STRG (Metroid Prime 3): Difference between revisions

Latest revision as of 04:04, 29 August 2016

See STRG (File Format) for the other revisions of this format.

The STRG format in Metroid Prime 3 is another update to the STRG format, used both in Prime 3 as well as Donkey Kong Country Returns; the only difference between the two is that DKCR supports more languages.
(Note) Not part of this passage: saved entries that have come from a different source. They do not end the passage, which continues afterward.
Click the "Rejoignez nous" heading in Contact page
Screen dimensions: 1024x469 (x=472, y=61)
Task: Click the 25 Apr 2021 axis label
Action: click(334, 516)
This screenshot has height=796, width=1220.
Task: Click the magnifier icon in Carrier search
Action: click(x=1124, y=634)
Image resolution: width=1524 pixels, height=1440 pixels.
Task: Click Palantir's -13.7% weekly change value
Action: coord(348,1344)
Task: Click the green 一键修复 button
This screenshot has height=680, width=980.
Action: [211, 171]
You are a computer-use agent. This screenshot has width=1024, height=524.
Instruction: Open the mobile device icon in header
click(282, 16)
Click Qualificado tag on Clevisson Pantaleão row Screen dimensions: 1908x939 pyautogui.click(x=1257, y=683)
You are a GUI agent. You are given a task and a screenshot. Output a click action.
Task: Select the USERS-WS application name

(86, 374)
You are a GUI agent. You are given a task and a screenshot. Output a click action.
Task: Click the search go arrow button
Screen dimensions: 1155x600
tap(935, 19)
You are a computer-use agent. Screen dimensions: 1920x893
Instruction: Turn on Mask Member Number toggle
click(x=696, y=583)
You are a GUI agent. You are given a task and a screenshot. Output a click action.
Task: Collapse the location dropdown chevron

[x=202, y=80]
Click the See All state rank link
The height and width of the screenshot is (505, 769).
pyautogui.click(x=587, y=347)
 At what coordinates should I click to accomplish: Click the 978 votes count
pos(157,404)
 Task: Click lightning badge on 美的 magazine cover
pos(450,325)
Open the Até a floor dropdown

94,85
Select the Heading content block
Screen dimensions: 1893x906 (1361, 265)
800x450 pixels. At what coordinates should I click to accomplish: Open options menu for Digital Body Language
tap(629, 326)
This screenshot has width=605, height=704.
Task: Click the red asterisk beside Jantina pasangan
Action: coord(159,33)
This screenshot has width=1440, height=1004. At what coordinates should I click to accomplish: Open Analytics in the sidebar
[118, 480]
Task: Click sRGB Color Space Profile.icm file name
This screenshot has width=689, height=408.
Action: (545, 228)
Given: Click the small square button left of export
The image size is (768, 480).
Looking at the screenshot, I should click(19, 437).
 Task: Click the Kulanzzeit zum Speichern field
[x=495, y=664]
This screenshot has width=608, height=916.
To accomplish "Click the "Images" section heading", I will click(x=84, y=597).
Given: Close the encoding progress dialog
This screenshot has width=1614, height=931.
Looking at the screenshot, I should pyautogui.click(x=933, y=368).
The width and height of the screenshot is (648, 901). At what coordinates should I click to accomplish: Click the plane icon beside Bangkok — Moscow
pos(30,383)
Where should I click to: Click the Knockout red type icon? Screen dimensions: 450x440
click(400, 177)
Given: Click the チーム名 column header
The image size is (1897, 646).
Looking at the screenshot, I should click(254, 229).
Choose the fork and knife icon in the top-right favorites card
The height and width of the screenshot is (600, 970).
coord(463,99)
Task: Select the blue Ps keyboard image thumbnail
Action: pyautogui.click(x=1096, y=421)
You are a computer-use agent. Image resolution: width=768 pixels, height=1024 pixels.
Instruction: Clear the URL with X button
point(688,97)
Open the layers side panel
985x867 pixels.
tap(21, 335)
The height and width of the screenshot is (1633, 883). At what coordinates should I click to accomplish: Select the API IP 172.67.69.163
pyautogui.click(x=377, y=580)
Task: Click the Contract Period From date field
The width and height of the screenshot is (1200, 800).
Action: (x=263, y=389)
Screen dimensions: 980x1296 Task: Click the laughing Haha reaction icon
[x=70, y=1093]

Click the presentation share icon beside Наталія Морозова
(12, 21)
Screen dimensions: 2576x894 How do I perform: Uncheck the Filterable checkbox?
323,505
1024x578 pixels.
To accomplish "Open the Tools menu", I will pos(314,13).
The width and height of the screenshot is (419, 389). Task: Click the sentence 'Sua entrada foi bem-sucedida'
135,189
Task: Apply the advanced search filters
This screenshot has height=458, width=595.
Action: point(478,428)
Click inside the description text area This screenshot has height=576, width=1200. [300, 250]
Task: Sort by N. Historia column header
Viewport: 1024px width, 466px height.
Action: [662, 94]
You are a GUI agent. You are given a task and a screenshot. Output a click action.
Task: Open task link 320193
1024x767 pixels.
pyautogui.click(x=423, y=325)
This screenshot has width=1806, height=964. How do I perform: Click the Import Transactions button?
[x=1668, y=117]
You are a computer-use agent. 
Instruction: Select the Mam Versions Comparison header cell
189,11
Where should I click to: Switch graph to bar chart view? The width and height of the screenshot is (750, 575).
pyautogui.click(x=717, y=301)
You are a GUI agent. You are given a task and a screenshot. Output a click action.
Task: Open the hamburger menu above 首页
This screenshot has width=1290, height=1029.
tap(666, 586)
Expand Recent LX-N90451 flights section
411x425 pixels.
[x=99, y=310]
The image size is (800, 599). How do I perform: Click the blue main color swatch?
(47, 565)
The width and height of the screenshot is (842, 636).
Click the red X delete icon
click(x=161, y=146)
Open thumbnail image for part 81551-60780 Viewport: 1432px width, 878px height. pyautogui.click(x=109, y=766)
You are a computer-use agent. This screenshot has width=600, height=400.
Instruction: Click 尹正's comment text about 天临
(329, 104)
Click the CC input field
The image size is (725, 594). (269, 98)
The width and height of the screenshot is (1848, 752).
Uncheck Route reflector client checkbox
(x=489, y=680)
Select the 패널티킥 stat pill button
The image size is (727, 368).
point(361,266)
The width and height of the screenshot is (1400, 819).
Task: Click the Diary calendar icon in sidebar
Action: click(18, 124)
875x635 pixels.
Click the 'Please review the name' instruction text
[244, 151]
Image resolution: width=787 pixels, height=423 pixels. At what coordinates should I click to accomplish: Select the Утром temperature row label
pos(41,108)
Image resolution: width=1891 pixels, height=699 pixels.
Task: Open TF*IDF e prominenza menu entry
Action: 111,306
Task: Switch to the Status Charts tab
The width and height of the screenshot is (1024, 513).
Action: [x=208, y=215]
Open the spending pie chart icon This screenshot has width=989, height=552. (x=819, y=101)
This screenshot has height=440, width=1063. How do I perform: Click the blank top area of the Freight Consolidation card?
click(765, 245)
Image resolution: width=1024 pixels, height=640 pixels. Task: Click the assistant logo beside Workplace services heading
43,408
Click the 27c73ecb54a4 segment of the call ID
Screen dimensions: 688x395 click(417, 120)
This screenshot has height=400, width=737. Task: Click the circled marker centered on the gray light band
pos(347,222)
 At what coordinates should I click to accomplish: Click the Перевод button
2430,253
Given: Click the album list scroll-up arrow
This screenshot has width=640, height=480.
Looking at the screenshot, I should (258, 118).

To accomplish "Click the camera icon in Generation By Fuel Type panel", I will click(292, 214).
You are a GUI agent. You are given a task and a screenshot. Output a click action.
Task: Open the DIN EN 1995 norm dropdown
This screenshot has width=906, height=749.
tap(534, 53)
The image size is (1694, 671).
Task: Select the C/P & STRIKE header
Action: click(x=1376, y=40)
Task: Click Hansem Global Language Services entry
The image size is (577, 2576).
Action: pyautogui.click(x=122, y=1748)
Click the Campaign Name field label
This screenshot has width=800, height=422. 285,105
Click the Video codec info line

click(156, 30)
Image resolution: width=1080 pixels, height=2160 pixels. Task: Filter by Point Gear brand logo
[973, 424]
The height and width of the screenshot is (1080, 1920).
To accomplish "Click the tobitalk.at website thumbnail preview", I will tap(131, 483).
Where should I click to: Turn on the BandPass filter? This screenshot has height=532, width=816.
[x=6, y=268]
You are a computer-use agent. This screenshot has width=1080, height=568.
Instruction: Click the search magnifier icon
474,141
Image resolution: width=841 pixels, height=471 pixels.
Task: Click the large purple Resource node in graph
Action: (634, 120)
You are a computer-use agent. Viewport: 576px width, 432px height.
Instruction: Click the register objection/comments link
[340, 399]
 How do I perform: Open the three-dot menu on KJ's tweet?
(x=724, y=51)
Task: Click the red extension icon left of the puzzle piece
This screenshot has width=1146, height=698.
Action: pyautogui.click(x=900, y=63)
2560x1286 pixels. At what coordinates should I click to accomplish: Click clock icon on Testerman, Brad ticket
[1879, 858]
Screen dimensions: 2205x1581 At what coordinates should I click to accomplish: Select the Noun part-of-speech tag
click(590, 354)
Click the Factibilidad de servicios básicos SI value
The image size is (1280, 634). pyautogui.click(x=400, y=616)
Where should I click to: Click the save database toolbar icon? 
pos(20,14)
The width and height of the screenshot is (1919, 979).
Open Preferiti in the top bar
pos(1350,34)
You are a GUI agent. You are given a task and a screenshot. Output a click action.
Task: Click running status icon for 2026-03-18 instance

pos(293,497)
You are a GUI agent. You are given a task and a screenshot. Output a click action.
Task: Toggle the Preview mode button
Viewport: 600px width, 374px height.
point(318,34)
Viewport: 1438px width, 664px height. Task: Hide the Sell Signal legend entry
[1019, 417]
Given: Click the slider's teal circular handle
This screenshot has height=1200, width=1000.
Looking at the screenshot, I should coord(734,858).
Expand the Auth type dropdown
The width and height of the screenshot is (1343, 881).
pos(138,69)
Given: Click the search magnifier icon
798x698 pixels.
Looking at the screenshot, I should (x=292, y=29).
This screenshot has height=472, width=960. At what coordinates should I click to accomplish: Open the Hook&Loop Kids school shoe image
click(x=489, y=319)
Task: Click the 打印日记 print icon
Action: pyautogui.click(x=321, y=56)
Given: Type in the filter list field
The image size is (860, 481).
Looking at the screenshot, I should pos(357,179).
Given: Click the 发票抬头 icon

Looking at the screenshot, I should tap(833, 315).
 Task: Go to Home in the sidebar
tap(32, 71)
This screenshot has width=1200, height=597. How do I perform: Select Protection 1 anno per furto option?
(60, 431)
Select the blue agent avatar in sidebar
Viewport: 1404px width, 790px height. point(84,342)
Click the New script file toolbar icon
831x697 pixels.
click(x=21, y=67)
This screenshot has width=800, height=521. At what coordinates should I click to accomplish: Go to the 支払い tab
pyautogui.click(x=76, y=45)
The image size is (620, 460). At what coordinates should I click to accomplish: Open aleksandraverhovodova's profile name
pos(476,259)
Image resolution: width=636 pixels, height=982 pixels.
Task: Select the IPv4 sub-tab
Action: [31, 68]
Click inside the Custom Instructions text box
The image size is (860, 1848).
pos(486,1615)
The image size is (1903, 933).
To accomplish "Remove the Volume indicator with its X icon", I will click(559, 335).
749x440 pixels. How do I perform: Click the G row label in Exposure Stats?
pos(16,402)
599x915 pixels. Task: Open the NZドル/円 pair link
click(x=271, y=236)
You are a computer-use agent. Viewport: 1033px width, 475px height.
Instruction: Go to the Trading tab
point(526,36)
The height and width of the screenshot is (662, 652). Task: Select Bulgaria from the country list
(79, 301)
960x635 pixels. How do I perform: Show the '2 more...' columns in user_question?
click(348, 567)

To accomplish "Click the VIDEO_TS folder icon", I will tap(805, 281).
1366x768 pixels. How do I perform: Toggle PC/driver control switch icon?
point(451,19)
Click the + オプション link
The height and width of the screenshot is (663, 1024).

The most significant change from the Echoes STRG format is that the string encoding was changed from UTF-16 to UTF-8. There was also a more robust system for string offsets implemented, allowing for the same string of text to be reused for multiple languages if the string is identical in both.

Format

The initial header is identical to Prime 1/2. The differences start after that; the name table now precedes the language table, and the language tables and string tables are structured differently.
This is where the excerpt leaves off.